Regex optimisation fun time exercise for kids! Taking gnarf's regex as a starting point:
^(.)\1*(.)?(?:\1*\2*)*(.)?(?:\1*\2*\3*)*$
I noticed that there were nested and sequential *s here, which can cause a lot of backtracking. For example in 'abcaaax' it will try to match that last string of ‘a’s as a single \1* of length 3, a \1* of length two followed by a single \1, a \1 followed by a 2-length \1*, or three single-match \1s.

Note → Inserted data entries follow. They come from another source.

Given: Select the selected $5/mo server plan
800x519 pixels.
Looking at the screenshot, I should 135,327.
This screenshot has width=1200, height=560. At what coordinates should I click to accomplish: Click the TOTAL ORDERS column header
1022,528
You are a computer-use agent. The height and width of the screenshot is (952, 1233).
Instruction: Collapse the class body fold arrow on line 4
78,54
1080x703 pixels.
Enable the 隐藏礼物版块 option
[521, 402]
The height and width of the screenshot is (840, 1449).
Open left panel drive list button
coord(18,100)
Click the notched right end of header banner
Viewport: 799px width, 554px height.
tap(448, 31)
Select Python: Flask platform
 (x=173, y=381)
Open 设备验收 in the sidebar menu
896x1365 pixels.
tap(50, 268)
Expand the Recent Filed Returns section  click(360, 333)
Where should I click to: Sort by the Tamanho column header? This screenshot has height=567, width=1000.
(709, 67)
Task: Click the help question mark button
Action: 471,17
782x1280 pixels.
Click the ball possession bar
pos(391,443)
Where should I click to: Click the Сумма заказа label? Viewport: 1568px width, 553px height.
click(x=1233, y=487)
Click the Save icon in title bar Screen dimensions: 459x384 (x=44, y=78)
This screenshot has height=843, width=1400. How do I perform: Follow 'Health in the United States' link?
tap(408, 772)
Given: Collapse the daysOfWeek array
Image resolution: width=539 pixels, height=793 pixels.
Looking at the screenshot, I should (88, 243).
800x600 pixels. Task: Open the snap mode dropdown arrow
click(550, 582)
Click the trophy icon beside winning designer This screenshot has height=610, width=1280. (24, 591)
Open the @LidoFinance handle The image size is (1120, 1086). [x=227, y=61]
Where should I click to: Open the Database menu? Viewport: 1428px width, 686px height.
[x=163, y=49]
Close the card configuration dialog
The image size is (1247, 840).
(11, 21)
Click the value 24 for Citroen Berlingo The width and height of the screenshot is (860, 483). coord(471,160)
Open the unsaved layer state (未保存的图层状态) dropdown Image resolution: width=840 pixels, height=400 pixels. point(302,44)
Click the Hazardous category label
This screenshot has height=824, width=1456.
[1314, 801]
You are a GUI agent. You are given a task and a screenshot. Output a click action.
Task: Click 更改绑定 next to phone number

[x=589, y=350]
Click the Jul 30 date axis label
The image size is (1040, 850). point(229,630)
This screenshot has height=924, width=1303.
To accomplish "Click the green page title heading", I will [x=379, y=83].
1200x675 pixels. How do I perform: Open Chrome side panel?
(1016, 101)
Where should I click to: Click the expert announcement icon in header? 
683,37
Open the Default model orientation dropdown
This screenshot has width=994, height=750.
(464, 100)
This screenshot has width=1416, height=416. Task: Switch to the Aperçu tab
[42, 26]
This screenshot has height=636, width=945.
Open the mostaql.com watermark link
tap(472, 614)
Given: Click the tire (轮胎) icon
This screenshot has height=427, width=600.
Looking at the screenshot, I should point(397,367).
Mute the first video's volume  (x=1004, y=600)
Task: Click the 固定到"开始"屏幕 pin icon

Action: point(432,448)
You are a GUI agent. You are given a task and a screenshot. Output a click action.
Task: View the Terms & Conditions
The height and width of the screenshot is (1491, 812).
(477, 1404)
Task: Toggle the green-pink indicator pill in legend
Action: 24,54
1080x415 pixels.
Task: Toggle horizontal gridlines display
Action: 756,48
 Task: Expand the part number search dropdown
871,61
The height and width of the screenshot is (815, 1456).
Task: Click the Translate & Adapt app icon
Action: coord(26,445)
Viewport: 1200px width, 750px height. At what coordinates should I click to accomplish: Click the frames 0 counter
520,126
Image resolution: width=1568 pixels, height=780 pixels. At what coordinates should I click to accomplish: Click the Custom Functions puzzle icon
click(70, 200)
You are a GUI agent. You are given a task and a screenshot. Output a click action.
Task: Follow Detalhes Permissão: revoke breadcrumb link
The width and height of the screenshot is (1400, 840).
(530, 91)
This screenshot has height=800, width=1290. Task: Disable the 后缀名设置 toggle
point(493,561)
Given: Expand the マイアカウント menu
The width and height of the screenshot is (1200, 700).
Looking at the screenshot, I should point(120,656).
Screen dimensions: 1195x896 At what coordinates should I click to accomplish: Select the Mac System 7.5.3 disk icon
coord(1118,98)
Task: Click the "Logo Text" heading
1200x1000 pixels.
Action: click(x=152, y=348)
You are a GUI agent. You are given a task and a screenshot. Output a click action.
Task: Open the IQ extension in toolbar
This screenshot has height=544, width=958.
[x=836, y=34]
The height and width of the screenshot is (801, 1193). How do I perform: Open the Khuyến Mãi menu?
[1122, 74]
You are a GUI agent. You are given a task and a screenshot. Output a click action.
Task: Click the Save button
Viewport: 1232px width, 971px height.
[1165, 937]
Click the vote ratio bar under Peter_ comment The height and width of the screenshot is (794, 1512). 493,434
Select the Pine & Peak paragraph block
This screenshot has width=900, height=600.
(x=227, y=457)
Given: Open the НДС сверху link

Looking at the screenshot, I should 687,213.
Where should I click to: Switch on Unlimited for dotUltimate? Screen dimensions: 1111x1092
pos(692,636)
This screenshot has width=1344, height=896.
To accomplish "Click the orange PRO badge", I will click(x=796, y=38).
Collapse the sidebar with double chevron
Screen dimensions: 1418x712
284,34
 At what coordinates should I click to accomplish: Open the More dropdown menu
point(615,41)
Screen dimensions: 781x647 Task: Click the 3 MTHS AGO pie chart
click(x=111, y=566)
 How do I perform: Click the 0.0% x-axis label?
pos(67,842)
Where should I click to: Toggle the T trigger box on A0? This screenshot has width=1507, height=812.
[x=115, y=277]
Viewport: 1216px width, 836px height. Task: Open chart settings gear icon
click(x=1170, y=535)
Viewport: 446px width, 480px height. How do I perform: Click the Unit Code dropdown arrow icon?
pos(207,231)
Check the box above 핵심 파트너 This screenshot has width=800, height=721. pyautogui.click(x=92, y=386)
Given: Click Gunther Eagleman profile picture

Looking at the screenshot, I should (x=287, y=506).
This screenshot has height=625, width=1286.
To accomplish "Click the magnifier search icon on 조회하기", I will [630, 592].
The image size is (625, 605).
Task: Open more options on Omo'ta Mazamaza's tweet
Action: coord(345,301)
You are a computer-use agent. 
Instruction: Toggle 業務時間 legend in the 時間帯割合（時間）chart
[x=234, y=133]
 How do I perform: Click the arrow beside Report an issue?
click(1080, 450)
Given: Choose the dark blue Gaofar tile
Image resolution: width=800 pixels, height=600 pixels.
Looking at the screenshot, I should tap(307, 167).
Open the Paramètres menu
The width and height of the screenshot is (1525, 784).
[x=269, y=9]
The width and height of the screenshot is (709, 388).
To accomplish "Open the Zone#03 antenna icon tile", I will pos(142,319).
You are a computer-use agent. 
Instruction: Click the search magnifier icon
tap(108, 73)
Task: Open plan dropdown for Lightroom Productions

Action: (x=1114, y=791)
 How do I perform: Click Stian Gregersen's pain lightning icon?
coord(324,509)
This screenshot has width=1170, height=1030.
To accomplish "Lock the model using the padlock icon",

That problem gets much worse when you have longer strings, especially when due to the regex there is nothing stopping \1 from being the same character as \2.
^(.)\1*(.)?(?:\1|\2)*(.)?(?:\1|\2|\3)*$
This was over twice as fast as the original, testing on Python's PCRE matcher. (It's quicker than setting it up in PHP, sorry.)
This still has a problem in that (.)?
can match nothing, and then carry on with the rest of the match. \1|\2
will still match \1 even if there is no \2 to match, resulting in potential backtracking trying to introduce the \1|\2
and \1|\2|\3
clauses earlier when they can't result in a match. This can be solved by moving the ?
optionalness around the whole of the trailing clauses:
^(.)\1*(?:(.)(?:\1|\2)*(?:(.)(?:\1|\2|\3)*)?)?$
This was twice as fast again.
There is still a potential problem in that any of \1, \2 and \3 can be the same character, potentially causing more backtracking when the expression does not match. This would stop it by using a negative lookahead to not match a previous character:
^(.)\1*(?:(?!\1)(.)(?:\1|\2)*(?:(?!\1|\2)(.)(?:\1|\2|\3)*)?)?$
However in Python with my random test data I did not notice a significant speedup from this. Your mileage may vary in PHP dependent on test data, but it might be good enough already. Possessive-matching (*+) might have helped if this were available here.
No regex performed better than the easier-to-read Python alternative:
len(set(s))<=3
The analogous method in PHP would probably be with count_chars:
strlen(count_chars($s, 3))<=3
I haven't tested the speed but I would very much expect this to be faster than regex, in addition to being much, much nicer to read.
So basically I just totally wasted my time fiddling with regexes. Don't waste your time, look for simple string methods first before resorting to regex!